Former Seattle SuperSonics great Jack Sikma is always on the search for a worthy cause.
Sikma learned ex-teammate and basketball Hall of Famer Lenny Wilkens was to be honored for his charitable work at a Sunday dinner hosted by Rise Above, a nonprofit partnering with the Kalispel Tribe to empower Native American youths. Flanked by former Seattle players Dale Ellis and Spencer Haywood at the fundraiser, Sikma was pleased to accept an invitation.
“It’s all the positive things he’s done for the community,” Sikma said of Wilkens. “In Seattle for the Odessa Brown Children’s Clinic, he’s raised millions and millions and millions of dollars to make that possible and support young people. It’s just a common theme with Lenny.”
The event, held at the Kalispel Golf and Country Club, “was something I wanted to be at and support,” Sikma said, noting he shares a bond with Rise Above founder Jaci McCormack, who starred at Illinois State as a women’s basketball player. Sikma is a native of Wichert, Illinois, and was a NCAA Division III star at Illinois Wesleyan “1 mile down the street,” Sikma said.
Sikma met McCormack at a charity golf tournament hosted by Wilkens. They played in the same foursome, he said, and McCormack shared with Sikma her vision of what Rise Above intends to accomplish.
“(Rise Above) really is a mentoring program and a support program for young people,” Sikma said from his Seattle home Tuesday. “I always like to lend my time to organizations that are trying to get young people off to a good start. The more opportunities we can provide to supporting young people and helping them make good decisions and choosing positive directions in life is well worth it.”
Sikma, 65, acknowledged he once helped support speedskater Bonnie Blair’s Olympic career in the 1980s. Her brother, Rob, was Sikma’s fraternity brother at Illinois Wesleyan. Sikma had just started his professional career in Seattle as Blair’s Olympic career was developing.
“… And I just had an opportunity to support her and, of course, follow her career,” Sikma said.
Sikma said his he and his wife, Shawn Strickland, have more time to lend themselves to positive causes.
“I’m always looking for things with which I can help,” Sikma said. “And it keeps me out of my family’s hair.”
Selected eighth overall in the 1977 draft, Sikma starred for the Sonics for the next nine seasons. He averaged 16.8 points, 10.8 rebounds and 3.3 assists over 715 games in Seattle before requesting a trade in 1986 that resulted in a move to Milwaukee, where he played another five seasons through age 35.

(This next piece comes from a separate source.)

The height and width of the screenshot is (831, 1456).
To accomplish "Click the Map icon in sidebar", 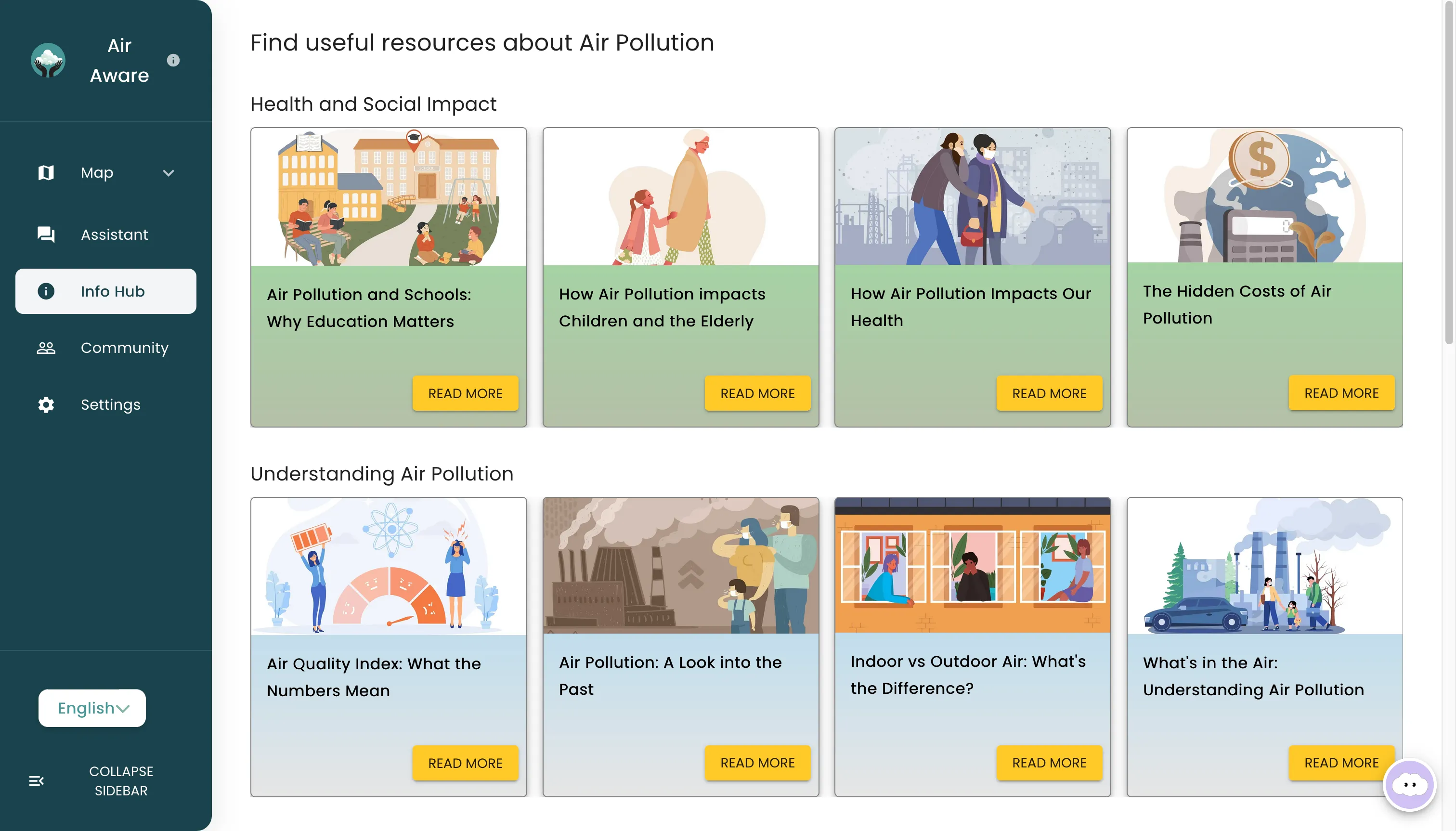I will pos(46,172).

“I was frustrated,” Sikma said. “I felt a change of scenery would be good for me. I stepped forward and made a decision. I had five years in Milwaukee, and we had good teams. I still have great relationships from that time. My wife and I were starting a family and had young kids. … You can look back on decisions, but you can’t change them anymore. There are some things where maybe you should’ve considered it a little bit. We had a connection with Seattle, and we had decided it was where we were going to live. But all in all, it came to that decision, and I made it.”

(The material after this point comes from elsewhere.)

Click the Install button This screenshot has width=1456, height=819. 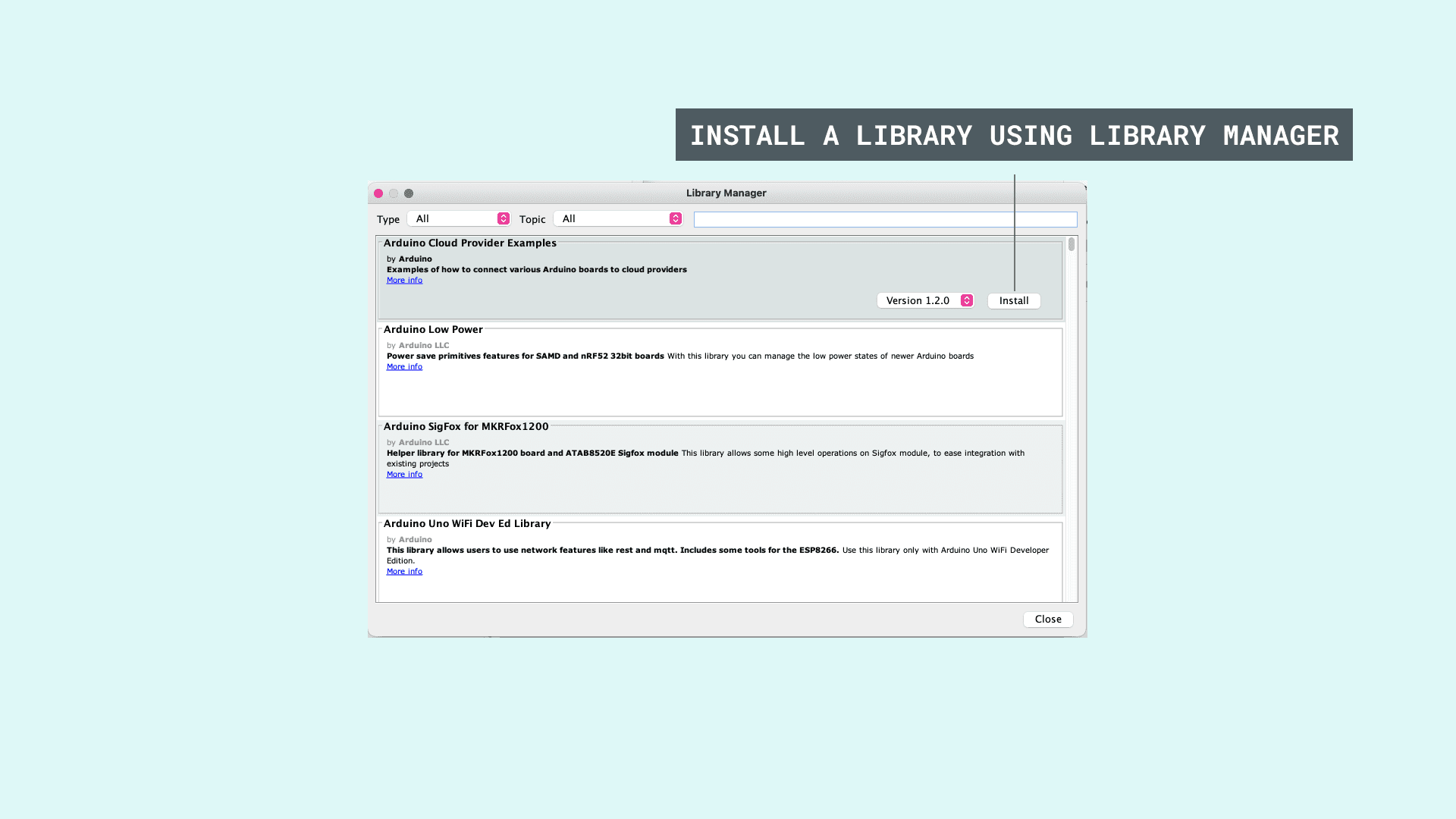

There never was any long-standing animosity with the Sonics. Sikma’s No. 43 was retired by the franchise, and he served as an assistant coach in Seattle for several years.
Sikma said he is rooting for the Bucks as Milwaukee competes with Phoenix in the NBA Finals.
“I’m sure glad they won Game 3,” said Sikma, who won an NBA title with Seattle in 1979. “But that happens when you get to the Finals. You want to hold court at home and steal one on the road. They didn’t do that the first couple games, but I’m rooting for the fans of the city.”
Sikma still laments the Sonics’ move as a franchise to Oklahoma City, and he credited Milwaukee for not suffering a similar fate when the Bucks were at risk of relocating. Sikma remains hopeful Seattle can attract another NBA franchise.
“I’m waiting for the day when (NBA commissioner Adam Silver) brings it up and says something internally in the league is being considered,” he said.
With a reliable shooting stroke out to the 3-point line and from the foul line, the 6-foot-11 Sikma developed into one of the most skilled big men in the NBA. The league has evolved and emphasizes spacing and the 3-point shot , and Sikma believes his skill set would have translated well to the modern game.
“I do, but I will also tell you that the athletes are much better as far as skill sets physically – bigger, faster, stronger – and again that is happening in all sports,” he said. “It has to do with building better machines. … The science is better, nutrition is better, recovery is better, and preparation as far as preparing to play and taking care of the body.”
Sikma said European basketball influenced post players’ transition to a perimeter-oriented focus in today’s NBA. His son, Luke, is in his 10th season playing in Europe, the past six at Alba Berlin in Basketball Bundesliga in Germany.
“He’s a professional and held in high esteem,” Sikma said. “I’m proud of how he plays basketball and how he conducts himself.
“I considered maybe playing a year (in Europe) at the end of my career. I wish I had. That would have been a great life experience for me.”